Asks Anthony Tan, has the inexorable rise and rise of 'the Mamil’ killed the working class ethos of cycling, and is such blatant conspicuous consumption destroying the sport’s identity as the great leveller?
7 Apr 2015 - 11:32 PM  UPDATED 13 Apr 2015 - 3:38 PM

They're rich. Many, very rich. They have some of the best bikes money can buy. They buy the glossiest of glossy magazines. They watch the Tour religiously. They're middle-aged. They're in lycra - only the best, of course.

Yes, they're Mamils... Middle-aged men in lycra. And they're an advertiser's dream.

But are they killing cycling's soul?

My cycling tale is a relatively old though not unfamiliar one. After trying a friend's to see whether I liked it enough, I bought my first proper race bike in 1991, while living and studying as a student at the University of Wollongong, enrolled as an undergrad in their Bachelor of Commerce program. It was a second-hand job, although in excellent condition, which bothered me not in the slightest, since I, like most 18 year-olds, did not have a lot of disposable income, nor a lot of income in general, for that matter.

It cost about $800 from memory, and once kitted up with a pair of shorts, jersey and shoes, my budget had tipped just over the thousand-dollar mark. Back in the day, for someone my age - or any age, really - a significant investment in a nascent hobby.

For the first six months I would wear my shorts and jersey twice before washing them, since I only had one of each and did not want to wear them out.

I knew I did not have the lightest bike (it was around 11 or 12 kilos) or the best components or the best clothes or the best whatever. It did not bother me - not in the slightest. I felt that, as a newbie to this sport and yet to develop a decent engine and learn its plethora nuances, I did not deserve any better.

Living in the blue-collar hub of Wollongong on the New South Wales South Coast, I learned much of what I now know about the bike by training and racing with people from working class backgrounds. Salt of the earth folk; you know, your no-bullshit, tell-it-like-it-is variety. I loved these people for their candour and lack of pretension, and still do.

Growing up, my parents often told me to be happy with what I've got. They weren't saying don't be ambitious; more don't be greedy or ostentatious, for gluttony will lead to indigestion of the mind and no-one likes a show-off.

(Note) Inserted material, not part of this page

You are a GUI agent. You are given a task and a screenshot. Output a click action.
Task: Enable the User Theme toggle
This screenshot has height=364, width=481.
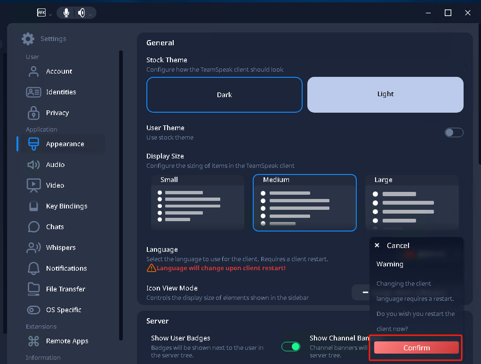(x=454, y=132)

Together with a studying full-time at university I rode as much as I could; sometimes too much, to the detriment of my academic performance. But I couldn't help myself, such was my love for this sport that, as the days effortlessly progressed into weeks and weeks into months and months into years, opened my world up to umpteen places I never imagined I would have gone, and had it not been for the bike, likely would still not have got to.
Cycling was once a pastime for the working class, or a mode of transport for those who could not afford to travel by car. The photo was taken in a terraced street in Manchester, United Kingdom, in 1962. (AAP)

In 'Easy Riders', the blog I wrote last week, I was heartened by what I saw from the commuting crowd, for they care more about the journey and where they go rather than what they ride. Don't get me wrong, it is lovely gliding along on a well-oiled machine and the bike is an integral component of the journey on wheels, but surely it isn't the most important part...

Or is it?

Outside of those who use bikes predominantly for transport, over the past two and a half decades, I've witnessed a change in the air of the average cycling customer.

For a number of reasons there appears to be less children on bikes (more on that in another blog). Yet bike sales have been rising year on year - even past the rate of inflation.

They have been replaced by Mamils. Mostly male. Mostly well-heeled. Mostly, from the corporate world.

There is nothing working class about them. Within the suburban peloton the working class element is an anachronism, for the most part. Cycling is now seen as aspirational. And when it comes to purchasing decisions about the bike, the lighter, the more bling, the more expensive, the better, it seems.

As noted in a story in the London Telegraph a few weeks back, headlined 'Why are bikes so expensive?', 19th century American economist Thorstein Veblen, one of the first academics along with Karl Marx to define consumerism and the rise of what he called "conspicuous consumption", argued the pursuit of status through material possessions was one of the great social evils of his time.

Extending Veblen's theory into the present, outside of the commuter posse, the bicycle is no longer seen as a mode of transport but like the modern-day motor vehicle, a status symbol. When it comes to what I will term 'The Aspirationalist', the higher the price, the greater the demand.

I wonder whether, in this pursuit of "conspicuous consumption" and the jettisoning of the working class ethos of the bicycle in First World society, we are losing part of what made riding a bike so special for me in the first place, and in turn, losing those who would like to ride but feel they don't meet the financial criteria to fit in, or turning off those who, every time cycling is pronounced as 'the new golf', find such a phrase anathema to them.

Has cycling gone from being a fun and affordable pastime to a playground for the nouveaux riches? And has the bicycle's working class ideology become anachronistic?